◆ Work item A ◆
In the banana breeding text, what kind of markers does it call valuable for investigating phylogenetic relationships?
◆ Work item B ◆
Rewrite the banana breeding text from "Background and aims: The" to "investigating phylogenetic relationships.", swapping "challenge" for "problem".
── Text excerpt ──
Background and aims: The production of triploid banana and plantain (Musa spp.) cultivars with improved characteristics (e.g. greater disease resistance or higher yield), while still preserving the main features of current popular cultivars (e.g. taste and cooking quality), remains a major challenge for Musa breeders. In this regard, breeders require a sound knowledge of the lineage of the current sterile triploid cultivars, to select diploid parents that are able to transmit desirable traits, together with a breeding strategy ensuring final triploidization and sterility. Highly polymorphic single sequence repeats (SSRs) are valuable markers for investigating phylogenetic relationships.
Methods: Here, the allelic distribution of each of 22 SSR loci across 561 Musa accessions is analysed.
───
── Record excerpts ──
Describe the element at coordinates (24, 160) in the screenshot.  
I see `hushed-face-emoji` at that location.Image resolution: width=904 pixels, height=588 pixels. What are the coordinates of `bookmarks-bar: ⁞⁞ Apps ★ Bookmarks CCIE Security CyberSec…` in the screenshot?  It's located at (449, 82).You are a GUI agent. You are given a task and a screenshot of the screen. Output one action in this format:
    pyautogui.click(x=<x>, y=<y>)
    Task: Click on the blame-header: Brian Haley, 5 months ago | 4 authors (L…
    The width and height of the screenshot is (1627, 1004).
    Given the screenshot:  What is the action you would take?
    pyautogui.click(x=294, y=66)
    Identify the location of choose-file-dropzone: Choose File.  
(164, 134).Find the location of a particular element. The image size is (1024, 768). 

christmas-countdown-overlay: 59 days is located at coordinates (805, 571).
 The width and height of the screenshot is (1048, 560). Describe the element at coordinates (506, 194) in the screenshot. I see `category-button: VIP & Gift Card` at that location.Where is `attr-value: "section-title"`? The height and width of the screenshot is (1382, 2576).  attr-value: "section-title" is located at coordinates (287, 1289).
───
◆ Written answer A ◆
Highly polymorphic single sequence repeats (SSRs).

◆ Written answer B ◆
Background and aims: The production of triploid banana and plantain (Musa spp.) cultivars with improved characteristics (e.g. greater disease resistance or higher yield), while still preserving the main features of current popular cultivars (e.g. taste and cooking quality), remains a major problem for Musa breeders. In this regard, breeders require a sound knowledge of the lineage of the current sterile triploid cultivars, to select diploid parents that are able to transmit desirable traits, together with a breeding strategy ensuring final triploidization and sterility. Highly polymorphic single sequence repeats (SSRs) are valuable markers for investigating phylogenetic relationships.